- [Source information]
● ● ● ● ●

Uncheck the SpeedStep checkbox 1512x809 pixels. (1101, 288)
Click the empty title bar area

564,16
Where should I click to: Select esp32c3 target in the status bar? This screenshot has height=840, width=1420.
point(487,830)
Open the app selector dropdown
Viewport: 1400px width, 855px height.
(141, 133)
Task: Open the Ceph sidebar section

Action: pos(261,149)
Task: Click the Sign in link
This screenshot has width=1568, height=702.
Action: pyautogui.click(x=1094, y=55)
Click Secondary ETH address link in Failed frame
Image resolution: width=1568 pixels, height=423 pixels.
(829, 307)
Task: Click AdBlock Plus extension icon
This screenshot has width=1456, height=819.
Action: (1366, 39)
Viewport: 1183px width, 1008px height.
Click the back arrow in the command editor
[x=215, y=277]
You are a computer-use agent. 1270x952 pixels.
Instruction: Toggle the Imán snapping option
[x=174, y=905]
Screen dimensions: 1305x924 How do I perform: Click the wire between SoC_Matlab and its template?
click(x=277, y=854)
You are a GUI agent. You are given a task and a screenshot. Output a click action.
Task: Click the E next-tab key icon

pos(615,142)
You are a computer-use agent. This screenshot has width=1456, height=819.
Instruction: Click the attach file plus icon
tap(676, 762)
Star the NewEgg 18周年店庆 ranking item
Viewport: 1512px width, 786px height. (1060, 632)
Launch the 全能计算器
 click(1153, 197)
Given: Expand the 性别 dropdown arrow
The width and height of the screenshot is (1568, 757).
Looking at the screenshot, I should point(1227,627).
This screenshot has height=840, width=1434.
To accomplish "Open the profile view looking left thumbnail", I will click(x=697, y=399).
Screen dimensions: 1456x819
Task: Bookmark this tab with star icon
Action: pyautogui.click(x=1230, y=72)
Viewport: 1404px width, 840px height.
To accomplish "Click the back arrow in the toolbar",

● ● ● ● ●

- [Task brief]
Restate all of the lines in the material exactly as they are.

- [Exercise solution]
Uncheck the SpeedStep checkbox 1512x809 pixels. (1101, 288)
Click the empty title bar area

564,16
Where should I click to: Select esp32c3 target in the status bar? This screenshot has height=840, width=1420.
point(487,830)
Open the app selector dropdown
Viewport: 1400px width, 855px height.
(141, 133)
Task: Open the Ceph sidebar section

Action: pos(261,149)
Task: Click the Sign in link
This screenshot has width=1568, height=702.
Action: pyautogui.click(x=1094, y=55)
Click Secondary ETH address link in Failed frame
Image resolution: width=1568 pixels, height=423 pixels.
(829, 307)
Task: Click AdBlock Plus extension icon
This screenshot has width=1456, height=819.
Action: (1366, 39)
Viewport: 1183px width, 1008px height.
Click the back arrow in the command editor
[x=215, y=277]
You are a computer-use agent. 1270x952 pixels.
Instruction: Toggle the Imán snapping option
[x=174, y=905]
Screen dimensions: 1305x924 How do I perform: Click the wire between SoC_Matlab and its template?
click(x=277, y=854)
You are a GUI agent. You are given a task and a screenshot. Output a click action.
Task: Click the E next-tab key icon

pos(615,142)
You are a computer-use agent. This screenshot has width=1456, height=819.
Instruction: Click the attach file plus icon
tap(676, 762)
Star the NewEgg 18周年店庆 ranking item
Viewport: 1512px width, 786px height. (1060, 632)
Launch the 全能计算器
 click(1153, 197)
Given: Expand the 性别 dropdown arrow
The width and height of the screenshot is (1568, 757).
Looking at the screenshot, I should point(1227,627).
This screenshot has height=840, width=1434.
To accomplish "Open the profile view looking left thumbnail", I will click(x=697, y=399).
Screen dimensions: 1456x819
Task: Bookmark this tab with star icon
Action: pyautogui.click(x=1230, y=72)
Viewport: 1404px width, 840px height.
To accomplish "Click the back arrow in the toolbar",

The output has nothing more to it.